I have more then 15 years of experience in the tech industry, mainly in the telco and security fields, and during the years I understand that the possibility and option to learn something new is one of the best thing of my work. Though, it required one to push himself, invest time and efforts.
Recently I got the same feeling again, the word “DevOps” was humming over the air for a long time and I thought it is time I will truly get to understand this “buzz word”.
So I took the red pill and went down the rabbit “CI/CD”
How to learn?
Well, how should you start? I asked myself. There are so many options and methods you can learn: Udemy, books, Youtube or any other online method. These are all good, but there is no much interaction. It is just you and your laptop. So, I decided to find a local course and “jump on the wagon”. I decided to take a course given at DevOps Experts academy and leads by the very talented Danny Gitelman.
In my opinion, there is a lot of benefits to learn with other people, you get better understanding of the subject, you can ask questions in real time, but the most is you have the chance to meet new people and maybe new friends.
First rule in fight club
In this blog I will try to record my journey to the DevOps world.
I thought it will be good to blog my experience and share it with others.
It would also help me to summarize things I learn and focus on the better understanding process.
I set a few rules for myself:
- Try to be open about new ideas and new concepts
- Be patient, mainly about the things you already know
- Have fun!
With that said (or written) lets “break some dovs, ah bones…”
What is DevOps?
That was the first things the instructor ask the people in the room.

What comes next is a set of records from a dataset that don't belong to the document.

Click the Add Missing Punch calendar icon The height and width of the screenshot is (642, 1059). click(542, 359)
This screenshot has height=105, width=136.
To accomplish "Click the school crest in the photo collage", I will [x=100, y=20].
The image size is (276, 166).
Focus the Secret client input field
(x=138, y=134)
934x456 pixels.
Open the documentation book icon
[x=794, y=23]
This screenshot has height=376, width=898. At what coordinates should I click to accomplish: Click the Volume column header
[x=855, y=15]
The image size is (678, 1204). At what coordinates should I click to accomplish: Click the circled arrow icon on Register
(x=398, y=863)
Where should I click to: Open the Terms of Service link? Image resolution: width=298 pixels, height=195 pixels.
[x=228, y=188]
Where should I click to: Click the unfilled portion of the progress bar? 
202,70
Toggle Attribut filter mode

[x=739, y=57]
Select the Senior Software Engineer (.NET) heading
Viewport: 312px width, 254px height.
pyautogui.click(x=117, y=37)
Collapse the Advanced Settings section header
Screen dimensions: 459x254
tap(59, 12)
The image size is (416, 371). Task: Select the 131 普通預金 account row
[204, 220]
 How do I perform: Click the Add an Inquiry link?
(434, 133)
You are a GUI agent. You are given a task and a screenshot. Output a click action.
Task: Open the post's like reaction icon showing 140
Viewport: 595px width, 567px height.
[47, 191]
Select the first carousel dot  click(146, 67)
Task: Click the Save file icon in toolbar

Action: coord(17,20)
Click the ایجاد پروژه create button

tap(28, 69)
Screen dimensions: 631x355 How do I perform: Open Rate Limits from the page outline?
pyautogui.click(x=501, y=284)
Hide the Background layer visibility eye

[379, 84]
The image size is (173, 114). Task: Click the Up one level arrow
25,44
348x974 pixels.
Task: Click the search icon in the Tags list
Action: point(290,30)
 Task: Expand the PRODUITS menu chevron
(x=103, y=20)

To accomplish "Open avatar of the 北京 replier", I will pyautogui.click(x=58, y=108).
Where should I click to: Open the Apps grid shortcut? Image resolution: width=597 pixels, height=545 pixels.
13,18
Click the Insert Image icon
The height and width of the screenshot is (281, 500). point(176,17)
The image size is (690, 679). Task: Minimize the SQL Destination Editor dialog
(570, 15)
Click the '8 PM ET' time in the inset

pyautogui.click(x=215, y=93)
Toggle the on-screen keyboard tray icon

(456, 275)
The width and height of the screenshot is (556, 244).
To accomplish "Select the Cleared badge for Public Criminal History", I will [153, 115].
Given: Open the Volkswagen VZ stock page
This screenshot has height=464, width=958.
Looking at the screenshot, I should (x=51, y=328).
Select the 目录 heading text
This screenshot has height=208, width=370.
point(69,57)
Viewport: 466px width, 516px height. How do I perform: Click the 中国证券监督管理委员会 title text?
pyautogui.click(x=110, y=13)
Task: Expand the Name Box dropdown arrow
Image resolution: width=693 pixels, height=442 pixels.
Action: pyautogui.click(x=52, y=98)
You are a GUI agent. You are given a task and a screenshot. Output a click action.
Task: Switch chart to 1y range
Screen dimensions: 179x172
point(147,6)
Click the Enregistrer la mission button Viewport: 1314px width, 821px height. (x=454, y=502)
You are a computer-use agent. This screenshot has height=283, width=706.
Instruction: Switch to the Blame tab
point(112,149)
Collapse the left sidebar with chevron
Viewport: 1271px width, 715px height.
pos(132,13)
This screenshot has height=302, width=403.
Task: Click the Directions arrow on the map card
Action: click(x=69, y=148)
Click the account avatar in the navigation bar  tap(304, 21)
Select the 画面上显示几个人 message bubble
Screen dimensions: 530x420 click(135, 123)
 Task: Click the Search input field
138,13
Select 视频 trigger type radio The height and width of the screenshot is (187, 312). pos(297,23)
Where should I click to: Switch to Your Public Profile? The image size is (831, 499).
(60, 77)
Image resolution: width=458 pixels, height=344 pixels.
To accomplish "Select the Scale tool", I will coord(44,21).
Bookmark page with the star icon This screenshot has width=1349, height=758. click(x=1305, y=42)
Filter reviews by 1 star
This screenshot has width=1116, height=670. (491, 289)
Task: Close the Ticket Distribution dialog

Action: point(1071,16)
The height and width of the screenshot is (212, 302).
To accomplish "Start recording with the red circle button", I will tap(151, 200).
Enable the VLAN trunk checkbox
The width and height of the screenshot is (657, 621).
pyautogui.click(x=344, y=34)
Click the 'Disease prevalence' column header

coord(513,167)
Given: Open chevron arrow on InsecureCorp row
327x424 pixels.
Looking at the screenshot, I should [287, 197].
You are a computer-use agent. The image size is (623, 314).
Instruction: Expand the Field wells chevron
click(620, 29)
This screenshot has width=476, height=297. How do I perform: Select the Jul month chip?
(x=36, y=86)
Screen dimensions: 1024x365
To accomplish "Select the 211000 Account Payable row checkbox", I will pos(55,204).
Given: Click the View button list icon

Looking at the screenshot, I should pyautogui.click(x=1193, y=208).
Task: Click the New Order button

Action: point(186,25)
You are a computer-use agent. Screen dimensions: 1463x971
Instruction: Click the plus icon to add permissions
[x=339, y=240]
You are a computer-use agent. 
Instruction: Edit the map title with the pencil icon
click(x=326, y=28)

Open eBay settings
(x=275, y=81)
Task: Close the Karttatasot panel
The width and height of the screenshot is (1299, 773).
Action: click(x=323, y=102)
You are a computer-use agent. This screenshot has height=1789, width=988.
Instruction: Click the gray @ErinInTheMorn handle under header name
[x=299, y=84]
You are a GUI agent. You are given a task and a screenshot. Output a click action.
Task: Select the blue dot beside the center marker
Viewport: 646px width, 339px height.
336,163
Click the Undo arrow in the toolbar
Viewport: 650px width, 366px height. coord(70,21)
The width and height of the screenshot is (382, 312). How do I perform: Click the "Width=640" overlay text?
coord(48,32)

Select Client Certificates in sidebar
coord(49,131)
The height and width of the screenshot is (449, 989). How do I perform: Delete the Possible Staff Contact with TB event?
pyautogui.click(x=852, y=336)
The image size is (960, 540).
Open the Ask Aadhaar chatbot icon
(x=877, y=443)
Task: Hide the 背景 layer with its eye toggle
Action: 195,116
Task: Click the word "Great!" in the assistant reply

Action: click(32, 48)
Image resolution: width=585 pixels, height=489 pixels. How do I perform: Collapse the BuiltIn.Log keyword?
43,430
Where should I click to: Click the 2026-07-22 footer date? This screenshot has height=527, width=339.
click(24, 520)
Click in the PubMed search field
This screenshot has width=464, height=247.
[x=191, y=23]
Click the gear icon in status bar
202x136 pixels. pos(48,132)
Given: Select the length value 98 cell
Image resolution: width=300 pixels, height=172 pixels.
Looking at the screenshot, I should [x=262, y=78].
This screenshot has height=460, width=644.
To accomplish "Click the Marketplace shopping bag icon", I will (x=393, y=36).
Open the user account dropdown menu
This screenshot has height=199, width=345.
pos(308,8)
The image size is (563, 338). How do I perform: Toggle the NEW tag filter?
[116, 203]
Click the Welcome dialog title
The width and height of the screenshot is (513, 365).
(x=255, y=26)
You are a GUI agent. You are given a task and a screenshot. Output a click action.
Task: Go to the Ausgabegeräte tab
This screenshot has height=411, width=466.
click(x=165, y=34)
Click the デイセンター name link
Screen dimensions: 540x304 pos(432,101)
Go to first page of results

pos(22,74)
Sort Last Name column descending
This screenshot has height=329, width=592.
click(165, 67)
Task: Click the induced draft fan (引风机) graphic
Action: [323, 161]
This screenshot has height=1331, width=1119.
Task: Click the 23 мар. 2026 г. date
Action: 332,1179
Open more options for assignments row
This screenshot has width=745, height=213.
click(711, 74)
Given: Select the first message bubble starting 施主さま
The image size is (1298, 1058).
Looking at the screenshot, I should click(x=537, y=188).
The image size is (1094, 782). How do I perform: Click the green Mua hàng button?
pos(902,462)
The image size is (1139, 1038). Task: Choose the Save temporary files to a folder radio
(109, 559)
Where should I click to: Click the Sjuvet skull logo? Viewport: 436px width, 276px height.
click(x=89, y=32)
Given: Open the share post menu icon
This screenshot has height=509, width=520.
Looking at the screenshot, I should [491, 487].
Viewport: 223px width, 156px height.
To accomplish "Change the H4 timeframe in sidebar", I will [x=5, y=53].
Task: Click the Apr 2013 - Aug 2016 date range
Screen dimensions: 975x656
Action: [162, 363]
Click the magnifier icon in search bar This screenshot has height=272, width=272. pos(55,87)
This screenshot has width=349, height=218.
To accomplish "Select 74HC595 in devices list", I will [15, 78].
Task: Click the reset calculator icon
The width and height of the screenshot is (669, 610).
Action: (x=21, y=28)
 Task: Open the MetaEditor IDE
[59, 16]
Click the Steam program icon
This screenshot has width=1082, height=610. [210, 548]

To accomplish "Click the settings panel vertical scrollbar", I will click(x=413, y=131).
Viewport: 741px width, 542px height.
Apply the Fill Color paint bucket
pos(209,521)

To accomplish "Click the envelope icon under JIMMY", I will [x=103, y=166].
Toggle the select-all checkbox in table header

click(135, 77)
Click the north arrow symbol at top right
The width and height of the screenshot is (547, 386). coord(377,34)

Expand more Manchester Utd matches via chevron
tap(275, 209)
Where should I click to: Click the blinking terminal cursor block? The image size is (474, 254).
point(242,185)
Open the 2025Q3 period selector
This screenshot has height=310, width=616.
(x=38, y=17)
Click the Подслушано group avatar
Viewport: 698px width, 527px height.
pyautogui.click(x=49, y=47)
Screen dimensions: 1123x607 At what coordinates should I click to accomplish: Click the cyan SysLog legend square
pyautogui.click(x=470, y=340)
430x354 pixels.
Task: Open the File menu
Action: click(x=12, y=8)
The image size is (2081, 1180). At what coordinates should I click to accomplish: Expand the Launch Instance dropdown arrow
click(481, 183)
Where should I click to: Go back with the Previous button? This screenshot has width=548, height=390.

The common answer was it is a combination or “merging” of Development and Operation, but the suppressing answer was that it is actually a culture.
Atlassian, the masters of Agile, defines it as follow:
At its essence, a DevOps culture involves closer collaboration and a shared responsibility between development and operations for the products they create and maintain. This helps companies align their people, processes, and tools toward a more unified customer focus.
Well, I could fully align with this concept. There is a true philosophical idea behind sharing responsibility, but at the end of the code/build/product there is a “happy” customer, which DevOps team or engineer could make a great different with the quality of the product they will finally gets.
In addition, another important concept is the CI/CD processes.
Continuous Integration and Continuous Delivery.
CI automates the building and testing of your software.
CD is an extension of this automation that allows your software to be deployed after every code commit that passes your test suite.
What drags us to understand what is commit and Unit testing.
commit comes from Git (once again Linus Torvalds, the creator of Linux, made another great contribution to the world — more about it could be found here).
And Unit testing are the methods developers use to test their own functions.
This technique tests one function or module at the time and make sure it does not “breaks” or produce errors. In some organization user should not commit is code without adding unit tests to their final code.
First thing first
So, what should be the first thing to know, beside the philosophic concept of DevOps? That one is easy. You need to learn to code!
And the most efferent one currently available is Python.
The first task was quite simple. Write a python code that get’s input from the user and have the ability to call different python modules, use list and dictionaries, different loops, try and catch.
You can review it here
So, this is the first step in a long (15 weekly sessions) journey.